Neuronale Signalwege: Stabilisierung von Synapsen
Für die Entstehung und den Verlauf von Erkrankungen des zentralen Nervensystems (ZNS) spielen Fehlfunktionen von Genen, die für die Bildung und Stabilisierung von Synapsen verantwortlich sind, eine wichtige Rolle. So sind neurodegenerative und auch psychische Erkrankungen mit der Änderungen der Größe und mit dem Verlust exzitatorischer und inhibitorischer Synapsen in ausgesuchten Bereichen des Gehirns verknüpft.
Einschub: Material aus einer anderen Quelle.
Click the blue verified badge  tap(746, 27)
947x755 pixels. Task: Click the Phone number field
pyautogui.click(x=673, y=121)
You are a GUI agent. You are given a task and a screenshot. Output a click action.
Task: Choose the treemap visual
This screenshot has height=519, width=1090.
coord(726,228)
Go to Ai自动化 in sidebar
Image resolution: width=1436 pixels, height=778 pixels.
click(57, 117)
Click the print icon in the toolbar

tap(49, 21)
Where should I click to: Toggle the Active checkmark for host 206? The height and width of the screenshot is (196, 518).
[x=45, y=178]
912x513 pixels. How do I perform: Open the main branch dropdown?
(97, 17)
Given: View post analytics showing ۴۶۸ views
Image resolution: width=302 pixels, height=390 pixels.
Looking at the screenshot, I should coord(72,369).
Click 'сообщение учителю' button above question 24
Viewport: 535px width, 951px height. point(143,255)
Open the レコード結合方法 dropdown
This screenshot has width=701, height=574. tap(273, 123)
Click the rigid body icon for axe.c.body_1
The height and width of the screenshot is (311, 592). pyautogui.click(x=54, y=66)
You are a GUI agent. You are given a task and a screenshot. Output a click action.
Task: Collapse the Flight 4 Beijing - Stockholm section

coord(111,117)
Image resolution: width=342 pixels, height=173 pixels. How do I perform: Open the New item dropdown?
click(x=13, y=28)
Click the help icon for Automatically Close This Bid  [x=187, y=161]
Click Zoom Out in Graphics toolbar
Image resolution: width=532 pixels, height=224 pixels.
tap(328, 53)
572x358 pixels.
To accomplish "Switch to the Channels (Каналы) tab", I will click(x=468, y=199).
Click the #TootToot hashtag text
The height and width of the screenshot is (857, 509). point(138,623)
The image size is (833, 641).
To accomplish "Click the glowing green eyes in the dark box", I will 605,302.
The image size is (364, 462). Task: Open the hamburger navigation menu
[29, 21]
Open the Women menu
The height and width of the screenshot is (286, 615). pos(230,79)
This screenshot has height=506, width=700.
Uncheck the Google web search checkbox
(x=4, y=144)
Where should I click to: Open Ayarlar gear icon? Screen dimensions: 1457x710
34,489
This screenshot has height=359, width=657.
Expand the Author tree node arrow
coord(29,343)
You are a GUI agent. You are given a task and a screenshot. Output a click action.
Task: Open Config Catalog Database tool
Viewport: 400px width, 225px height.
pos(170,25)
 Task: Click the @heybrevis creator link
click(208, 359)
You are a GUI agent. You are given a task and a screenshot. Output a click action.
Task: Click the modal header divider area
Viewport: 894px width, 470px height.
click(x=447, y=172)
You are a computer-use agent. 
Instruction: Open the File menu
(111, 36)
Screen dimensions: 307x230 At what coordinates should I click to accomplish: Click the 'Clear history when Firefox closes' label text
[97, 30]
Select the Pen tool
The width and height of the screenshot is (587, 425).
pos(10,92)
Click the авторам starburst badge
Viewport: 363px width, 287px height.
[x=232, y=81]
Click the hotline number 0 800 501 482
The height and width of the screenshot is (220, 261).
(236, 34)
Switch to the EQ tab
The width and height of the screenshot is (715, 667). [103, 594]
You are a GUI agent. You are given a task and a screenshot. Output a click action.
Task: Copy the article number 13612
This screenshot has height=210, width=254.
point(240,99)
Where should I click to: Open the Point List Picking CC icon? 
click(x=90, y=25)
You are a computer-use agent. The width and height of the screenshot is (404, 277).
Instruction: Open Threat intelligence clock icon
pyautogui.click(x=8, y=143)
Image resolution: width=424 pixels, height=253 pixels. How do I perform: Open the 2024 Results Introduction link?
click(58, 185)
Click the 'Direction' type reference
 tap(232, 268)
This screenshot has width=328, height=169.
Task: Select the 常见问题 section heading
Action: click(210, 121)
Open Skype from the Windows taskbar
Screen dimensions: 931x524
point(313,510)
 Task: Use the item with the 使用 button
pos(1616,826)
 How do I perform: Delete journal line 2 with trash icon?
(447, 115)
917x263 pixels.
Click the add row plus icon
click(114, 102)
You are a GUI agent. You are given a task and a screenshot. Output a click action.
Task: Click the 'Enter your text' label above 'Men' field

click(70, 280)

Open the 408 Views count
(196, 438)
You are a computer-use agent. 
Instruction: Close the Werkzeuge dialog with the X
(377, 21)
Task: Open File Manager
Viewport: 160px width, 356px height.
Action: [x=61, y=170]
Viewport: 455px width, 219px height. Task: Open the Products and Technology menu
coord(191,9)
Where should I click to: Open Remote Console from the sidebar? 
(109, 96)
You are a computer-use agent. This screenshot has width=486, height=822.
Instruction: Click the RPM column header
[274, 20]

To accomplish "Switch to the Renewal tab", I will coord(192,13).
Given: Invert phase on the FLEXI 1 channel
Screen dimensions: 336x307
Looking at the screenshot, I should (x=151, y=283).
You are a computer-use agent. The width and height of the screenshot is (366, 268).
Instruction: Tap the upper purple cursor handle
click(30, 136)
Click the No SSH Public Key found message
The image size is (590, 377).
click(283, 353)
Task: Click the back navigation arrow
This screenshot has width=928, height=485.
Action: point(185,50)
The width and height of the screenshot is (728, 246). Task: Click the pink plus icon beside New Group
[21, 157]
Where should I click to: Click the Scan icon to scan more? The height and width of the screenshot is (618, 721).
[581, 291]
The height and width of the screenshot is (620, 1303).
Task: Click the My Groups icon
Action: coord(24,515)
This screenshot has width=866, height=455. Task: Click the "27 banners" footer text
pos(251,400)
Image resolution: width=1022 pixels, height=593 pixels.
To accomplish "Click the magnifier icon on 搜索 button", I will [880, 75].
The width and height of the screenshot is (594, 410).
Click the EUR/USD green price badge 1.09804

Wir untersuchen molekulare Mechanismen der Synapsenbildung und -stabilisierung an in vitro und in vivo Systemen. Dazu werden Gentransfermethoden (virale RNA Interferenz oder Überexpression von mutierten Proteinen) mit immunzytochemischen und immunhistologischen Methoden kombiniert. 3D Rekonstruktionen von spezifisch markierten Synapsen werden herangezogen, um diese Strukturen der neuronalen Signalweiterleitung im Gewebe oder in Zellkulturen zu quantifizieren.
In inhibitorischen Synapsen werden GABAA Rezeptoren durch submembranale Gephyrincluster organisiert. Transmembranrezeptoren und neuronale Signalwege werden untersucht, die die Anzahl und Größe von Gephyrin kontrollieren. Beispielsweise ist das Zelladhäsionsmolekül Neurofascin am Axoninitialsegment an der Stabilisierung von Gephyrinclustern in vivo beteiligt. Diese Funktion wird durch Wechselwirkungen mit dem FGFR1 gesteuert.
Aktuelle Forschungsthemen sind:
- GABAA Rezeptoren bei posttraumatischen Belastungsstörungen (P2DS),
- Synaptische Stabilität bei neurodegenerativen Erkrankungen (Mitomodels),
- Signaltransduktion des Gephyrin clustering.